Platz im Pflegeheim ist in Sachsen bundesweit am günstigsten

Weil die Kosten unaufhaltsam steigen, wird der Ruf nach Steuerzuschüssen lauter. Sachsen geht einen anderen Weg.

Als Anfang dieses Jahres die Kosten für Pflegeheimplätze in Sachsen zum Teil drastisch stiegen, gab es einen Proteststurm. Nun stellt sich heraus: Der Aufenthalt in einem sächsischen Heim ist dennoch so günstig wie in keinem anderen Bundesland. Das geht aus dem neuen Pflegereport der DAK-Gesundheit hervor, der am Mittwoch veröffentlicht wurde.

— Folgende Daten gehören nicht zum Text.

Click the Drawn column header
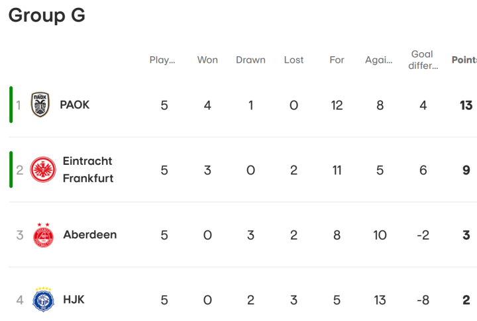This screenshot has height=321, width=477. [x=250, y=60]
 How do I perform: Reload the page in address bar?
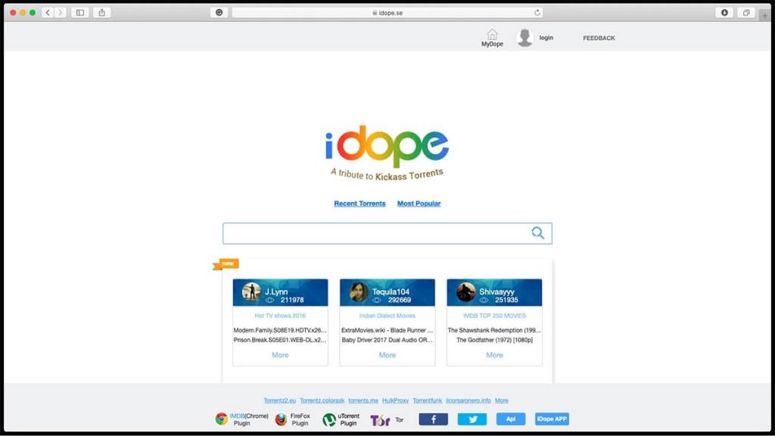pyautogui.click(x=537, y=13)
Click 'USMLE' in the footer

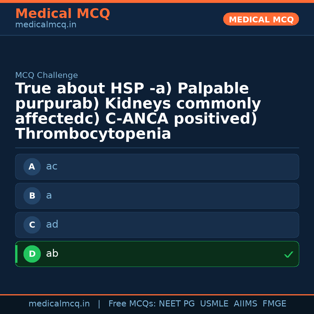[x=214, y=304]
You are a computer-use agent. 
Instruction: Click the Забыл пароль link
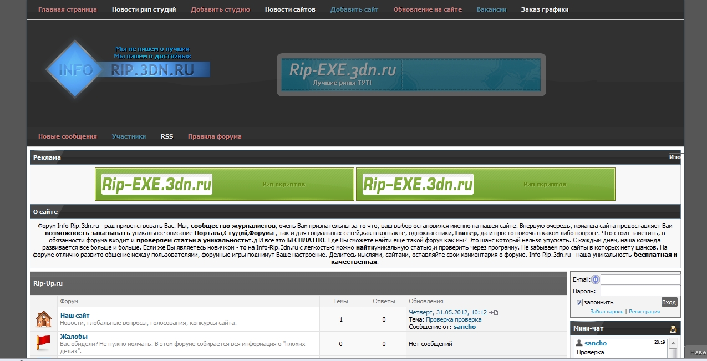(x=607, y=312)
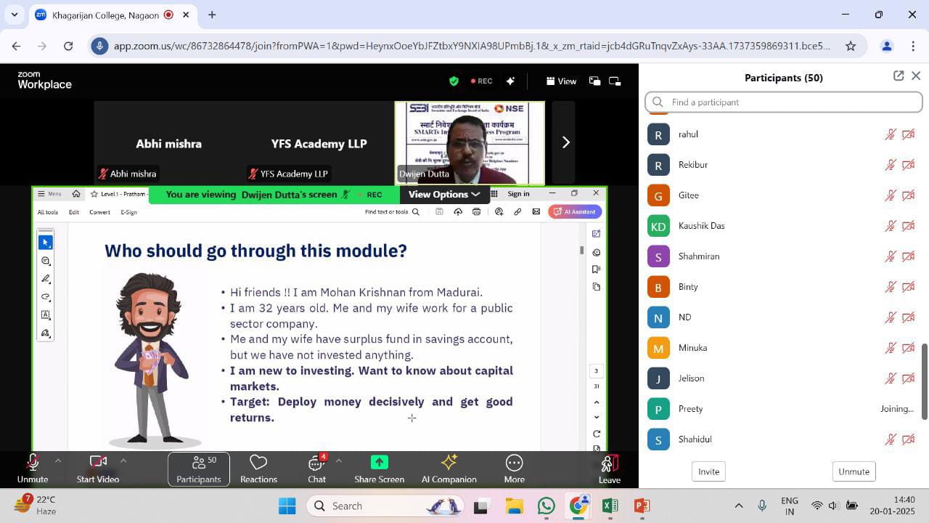This screenshot has width=929, height=523.
Task: Toggle the Participants panel button
Action: [x=198, y=469]
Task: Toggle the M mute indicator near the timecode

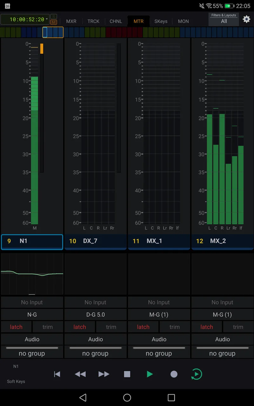Action: [54, 23]
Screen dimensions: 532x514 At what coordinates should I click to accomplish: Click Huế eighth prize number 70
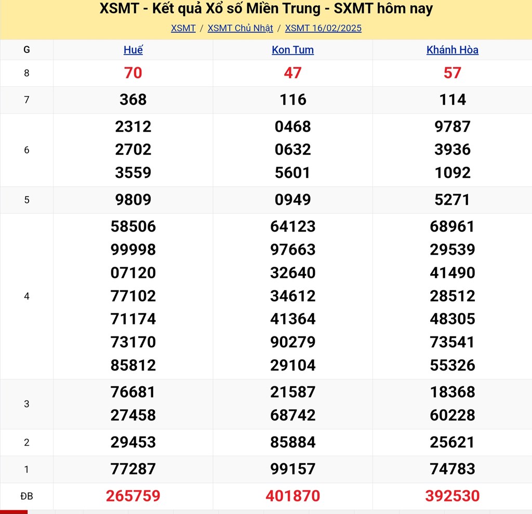pos(133,73)
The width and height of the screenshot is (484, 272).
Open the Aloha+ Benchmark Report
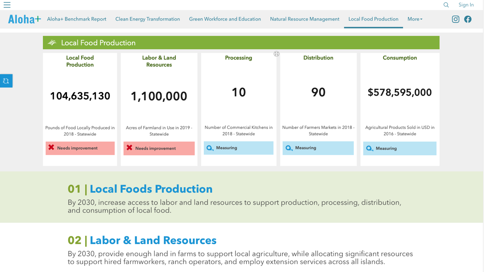tap(77, 19)
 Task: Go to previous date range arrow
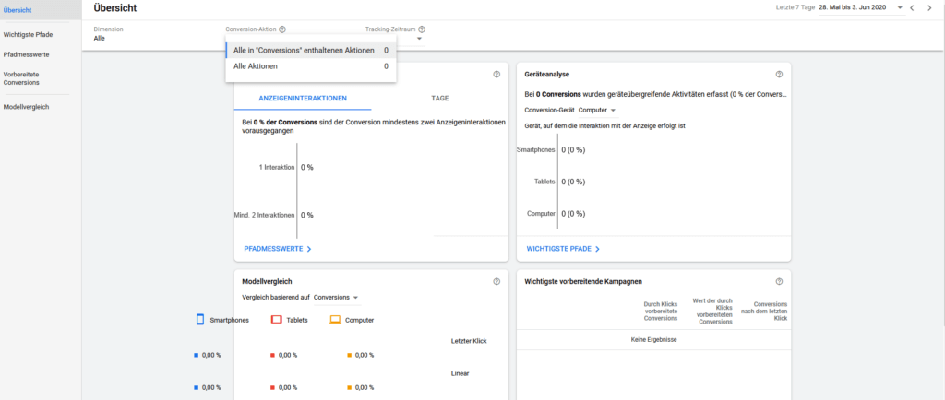point(912,8)
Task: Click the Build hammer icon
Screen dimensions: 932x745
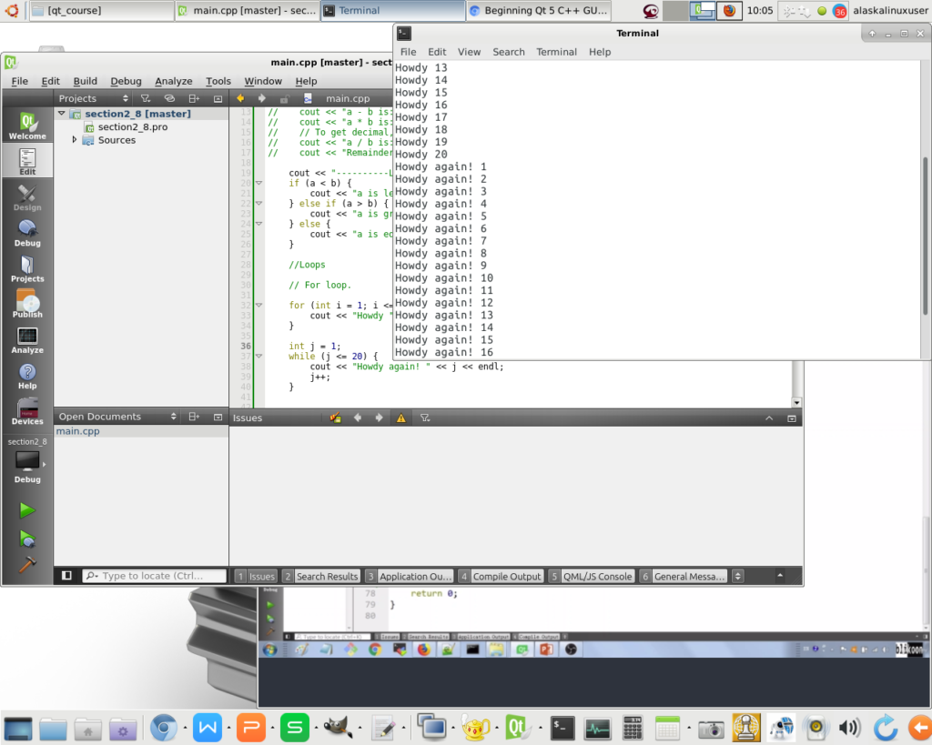Action: coord(27,565)
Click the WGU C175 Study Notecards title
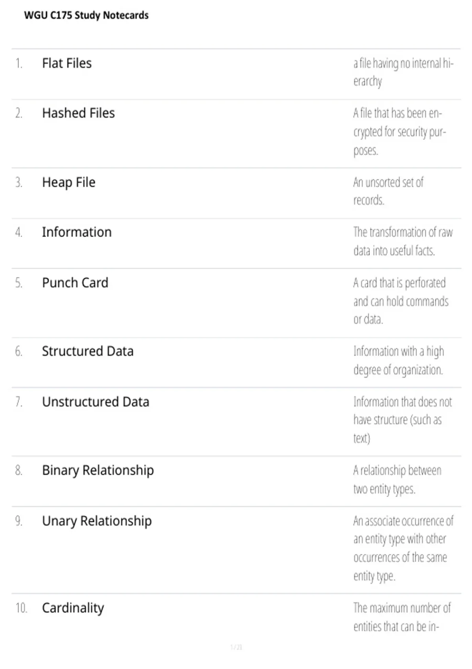 [86, 15]
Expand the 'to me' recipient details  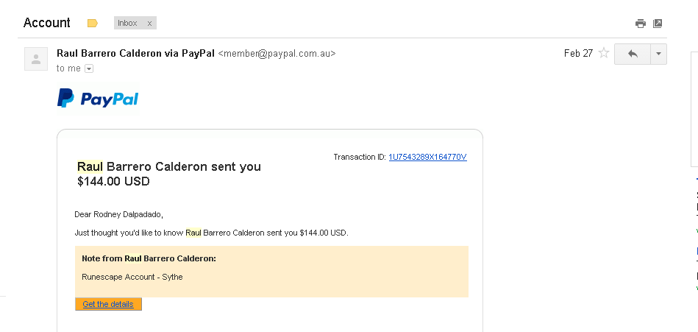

Demnach zahlte jeder Heimbewohner in Sachsen im ersten Quartal 2019 im Schnitt monatlich 1203 Euro, während in Nordrhein-Westfalen mehr als Doppelte verlangt wurde. Bundesweit betrug die Summe der Eigenbeiträge 1874 Euro. Die Unterschiede zwischen den Bundesländern seien nicht nur durch Zuschüsse zu Investitionen, sondern auch durch andere Tarife und Personalschlüssel zu erklären.

Den größten Anteil machen dabei überall die Kosten für Unterkunft und Verpflegung aus. In Sachsen sind das durchschnittlich 551 Euro (bundesweit: 800) pro Monat. Für die Pflege werden im Schnitt 340 (662) Euro und für Investitionen 312 (412) Euro fällig. Ohne die Leistungen aus der Pflegeversicherung wären die Kosten noch einmal deutlich höher - beim Pflegegrad 2 beträgt die Pauschale, die die Heime erhalten, beispielsweise 770 Euro, bei Pflegegrad 3 bereits 1262 Euro.

Die Kostenspirale dreht sich unterdessen weiter. Wenn sich an dem jetzigen System der Pflegeversicherung nichts ändere, würden die Eigenanteile bis 2045 auf fast das Dreifache steigen, hat der Bremer Gesundheitsökonom Professor Heinz Rothgang ausgerechnet. "Diese Entwicklung entzieht einer Sozialversicherung die Legitimation", konstatierte DAK-Vorstandsvorsitzender Andreas Storm.

Der Kassenchef präsentierte ein Konzept, mit dem Pflegebedürftige langfristig entlastet und das Armutsrisiko vermieden werden könnten - vor allem durch Steuerzuschüsse. "Wie das Kindergeld ist auch das Pflegegeld eine Sozialleistung mit gesamtgesellschaftlichem Charakter, der eine Steuerfinanzierung rechtfertigt", sagte Storm.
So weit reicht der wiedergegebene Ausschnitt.